Your task ▸ Repeat every line of the data verbatim.

◆ ◆ ◆ ◆ ◆

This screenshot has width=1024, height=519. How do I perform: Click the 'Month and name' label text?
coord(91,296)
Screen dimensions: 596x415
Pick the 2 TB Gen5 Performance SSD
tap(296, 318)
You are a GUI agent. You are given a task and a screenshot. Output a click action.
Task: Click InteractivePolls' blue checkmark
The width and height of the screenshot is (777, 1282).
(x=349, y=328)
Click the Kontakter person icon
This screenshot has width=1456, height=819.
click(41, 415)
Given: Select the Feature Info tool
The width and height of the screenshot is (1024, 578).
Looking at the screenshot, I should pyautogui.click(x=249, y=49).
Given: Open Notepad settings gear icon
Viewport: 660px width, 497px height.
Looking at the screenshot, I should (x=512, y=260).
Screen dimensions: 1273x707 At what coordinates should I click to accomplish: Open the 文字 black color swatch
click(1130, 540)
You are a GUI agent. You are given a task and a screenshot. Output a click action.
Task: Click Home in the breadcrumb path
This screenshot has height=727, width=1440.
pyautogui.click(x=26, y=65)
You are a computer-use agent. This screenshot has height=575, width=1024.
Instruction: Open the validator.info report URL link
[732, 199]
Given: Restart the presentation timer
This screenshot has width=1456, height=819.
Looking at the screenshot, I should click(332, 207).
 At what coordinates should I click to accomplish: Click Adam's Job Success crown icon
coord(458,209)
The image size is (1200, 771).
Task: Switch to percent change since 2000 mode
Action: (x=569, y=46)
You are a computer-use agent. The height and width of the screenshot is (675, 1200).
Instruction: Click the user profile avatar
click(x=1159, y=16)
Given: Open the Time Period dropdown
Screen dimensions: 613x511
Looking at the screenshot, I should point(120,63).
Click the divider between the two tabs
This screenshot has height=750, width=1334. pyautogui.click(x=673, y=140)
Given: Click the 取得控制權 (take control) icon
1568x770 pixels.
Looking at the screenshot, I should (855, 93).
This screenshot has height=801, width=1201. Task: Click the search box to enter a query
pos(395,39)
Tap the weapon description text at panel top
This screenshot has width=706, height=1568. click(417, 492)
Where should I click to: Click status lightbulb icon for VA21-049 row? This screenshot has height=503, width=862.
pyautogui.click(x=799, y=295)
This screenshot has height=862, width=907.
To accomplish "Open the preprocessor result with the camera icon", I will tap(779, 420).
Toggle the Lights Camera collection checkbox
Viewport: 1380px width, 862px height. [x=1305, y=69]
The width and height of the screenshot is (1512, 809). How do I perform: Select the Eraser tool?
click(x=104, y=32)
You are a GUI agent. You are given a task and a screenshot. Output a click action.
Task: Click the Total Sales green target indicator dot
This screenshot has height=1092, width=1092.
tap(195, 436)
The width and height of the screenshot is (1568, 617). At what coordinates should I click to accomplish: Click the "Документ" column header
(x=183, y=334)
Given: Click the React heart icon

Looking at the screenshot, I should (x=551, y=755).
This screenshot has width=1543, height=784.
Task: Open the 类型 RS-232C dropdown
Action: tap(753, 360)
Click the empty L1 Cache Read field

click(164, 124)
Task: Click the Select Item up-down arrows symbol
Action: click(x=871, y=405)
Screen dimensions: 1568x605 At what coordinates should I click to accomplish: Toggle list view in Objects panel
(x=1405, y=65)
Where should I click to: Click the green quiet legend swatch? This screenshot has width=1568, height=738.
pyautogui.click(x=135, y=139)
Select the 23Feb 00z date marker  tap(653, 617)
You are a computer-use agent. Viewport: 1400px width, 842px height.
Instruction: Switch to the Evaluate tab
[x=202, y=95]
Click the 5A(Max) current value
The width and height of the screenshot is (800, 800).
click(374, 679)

◆ ◆ ◆ ◆ ◆

Output of the task ▸
This screenshot has width=1024, height=519. How do I perform: Click the 'Month and name' label text?
coord(91,296)
Screen dimensions: 596x415
Pick the 2 TB Gen5 Performance SSD
tap(296, 318)
You are a GUI agent. You are given a task and a screenshot. Output a click action.
Task: Click InteractivePolls' blue checkmark
The width and height of the screenshot is (777, 1282).
(x=349, y=328)
Click the Kontakter person icon
This screenshot has width=1456, height=819.
click(41, 415)
Given: Select the Feature Info tool
The width and height of the screenshot is (1024, 578).
Looking at the screenshot, I should pyautogui.click(x=249, y=49).
Given: Open Notepad settings gear icon
Viewport: 660px width, 497px height.
Looking at the screenshot, I should (x=512, y=260).
Screen dimensions: 1273x707 At what coordinates should I click to accomplish: Open the 文字 black color swatch
click(1130, 540)
You are a GUI agent. You are given a task and a screenshot. Output a click action.
Task: Click Home in the breadcrumb path
This screenshot has height=727, width=1440.
pyautogui.click(x=26, y=65)
You are a computer-use agent. This screenshot has height=575, width=1024.
Instruction: Open the validator.info report URL link
[732, 199]
Given: Restart the presentation timer
This screenshot has width=1456, height=819.
Looking at the screenshot, I should click(332, 207).
 At what coordinates should I click to accomplish: Click Adam's Job Success crown icon
coord(458,209)
The image size is (1200, 771).
Task: Switch to percent change since 2000 mode
Action: (x=569, y=46)
You are a computer-use agent. The height and width of the screenshot is (675, 1200).
Instruction: Click the user profile avatar
click(x=1159, y=16)
Given: Open the Time Period dropdown
Screen dimensions: 613x511
Looking at the screenshot, I should point(120,63).
Click the divider between the two tabs
This screenshot has height=750, width=1334. pyautogui.click(x=673, y=140)
Given: Click the 取得控制權 (take control) icon
1568x770 pixels.
Looking at the screenshot, I should (855, 93).
This screenshot has height=801, width=1201. Task: Click the search box to enter a query
pos(395,39)
Tap the weapon description text at panel top
This screenshot has width=706, height=1568. click(417, 492)
Where should I click to: Click status lightbulb icon for VA21-049 row? This screenshot has height=503, width=862.
pyautogui.click(x=799, y=295)
This screenshot has height=862, width=907.
To accomplish "Open the preprocessor result with the camera icon", I will tap(779, 420).
Toggle the Lights Camera collection checkbox
Viewport: 1380px width, 862px height. [x=1305, y=69]
The width and height of the screenshot is (1512, 809). How do I perform: Select the Eraser tool?
click(x=104, y=32)
You are a GUI agent. You are given a task and a screenshot. Output a click action.
Task: Click the Total Sales green target indicator dot
This screenshot has height=1092, width=1092.
tap(195, 436)
The width and height of the screenshot is (1568, 617). At what coordinates should I click to accomplish: Click the "Документ" column header
(x=183, y=334)
Given: Click the React heart icon

Looking at the screenshot, I should (x=551, y=755).
This screenshot has width=1543, height=784.
Task: Open the 类型 RS-232C dropdown
Action: tap(753, 360)
Click the empty L1 Cache Read field

click(164, 124)
Task: Click the Select Item up-down arrows symbol
Action: click(x=871, y=405)
Screen dimensions: 1568x605 At what coordinates should I click to accomplish: Toggle list view in Objects panel
(x=1405, y=65)
Where should I click to: Click the green quiet legend swatch? This screenshot has width=1568, height=738.
pyautogui.click(x=135, y=139)
Select the 23Feb 00z date marker  tap(653, 617)
You are a computer-use agent. Viewport: 1400px width, 842px height.
Instruction: Switch to the Evaluate tab
[x=202, y=95]
Click the 5A(Max) current value
The width and height of the screenshot is (800, 800).
click(374, 679)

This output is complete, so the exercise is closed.